In my campaign I sometimes allow them to repair it for half-price, no xp and full time.  For instance the Bbn lost his +5 mithril breastplate to the armor damage attack of a Bebilith.  Well, I let the party wizard (with craft arms and armor) repair it for 12,500gp, 0xp, and 25 days time.  The adventure was over by the time they did it though.  

If someone rolls a 1 to a fireball and their cloak gets burnt that might just ruin it forever, but a sword breaking in half should be easier to fix and maybe repair.  

It is kind of like in Tolkien where he has Aundril reforged.  
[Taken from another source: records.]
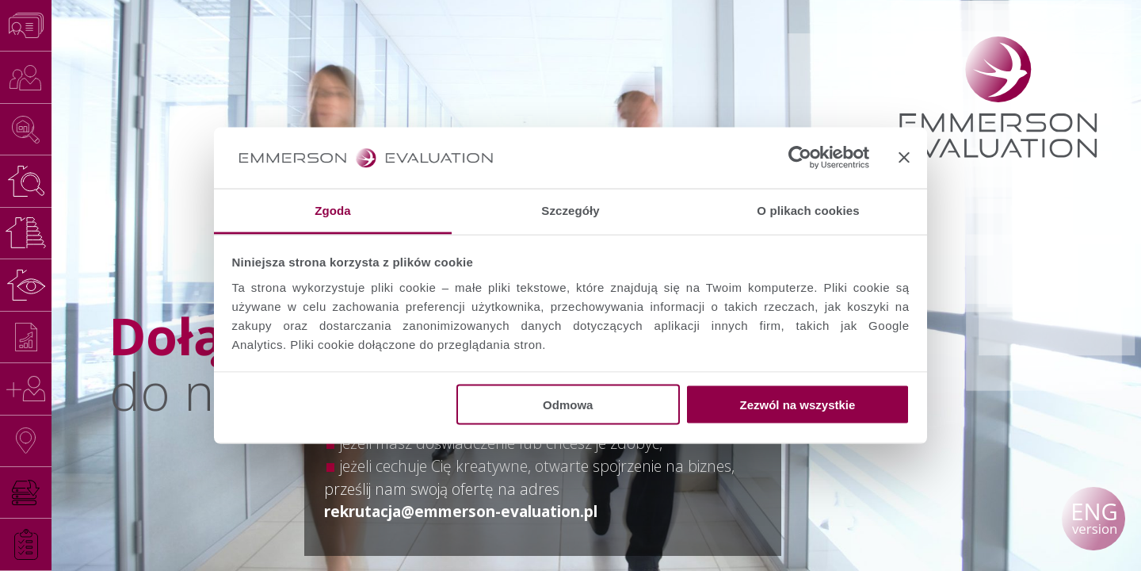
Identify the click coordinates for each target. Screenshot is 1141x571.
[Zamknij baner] (904, 157)
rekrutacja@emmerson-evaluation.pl (460, 511)
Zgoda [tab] (333, 210)
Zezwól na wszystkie (797, 405)
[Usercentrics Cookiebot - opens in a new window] (800, 158)
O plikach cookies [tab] (808, 210)
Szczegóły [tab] (570, 210)
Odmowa (568, 405)
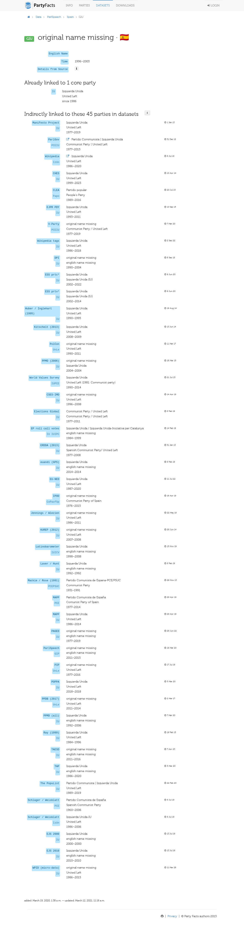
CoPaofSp (53, 502)
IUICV (55, 552)
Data (38, 16)
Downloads (125, 5)
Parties (84, 5)
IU (53, 91)
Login (213, 5)
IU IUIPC (53, 434)
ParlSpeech (54, 16)
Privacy (172, 916)
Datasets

If you want some control, just say that depending on how it's broke it can be repaired.  Mord's disjunction - no, used it to pry open a magic door and bent it - yes.


----------



## StealthyMark (Jul 20, 2002)

You can mend a broken magic item. That's mentioned in the descriptions of Craft Magic Arms and Armor and Craft Wondrous Item.
You can repair the item for half cost (gold, XP, time).

According to this, a broken magic item is worth half that of a intact one. 
For example a _+2 holy greatsword_
- has a market value of 32,350 GP
- can be sold for 16,175 GP (1/2 market price)
If this sword is broken
- a NPC can repair it for 16,175 GP
- a PC can repair it for 8,087.5 GP + 640 XP + 8 days
- it can be sold for 8,087.5 GP


----------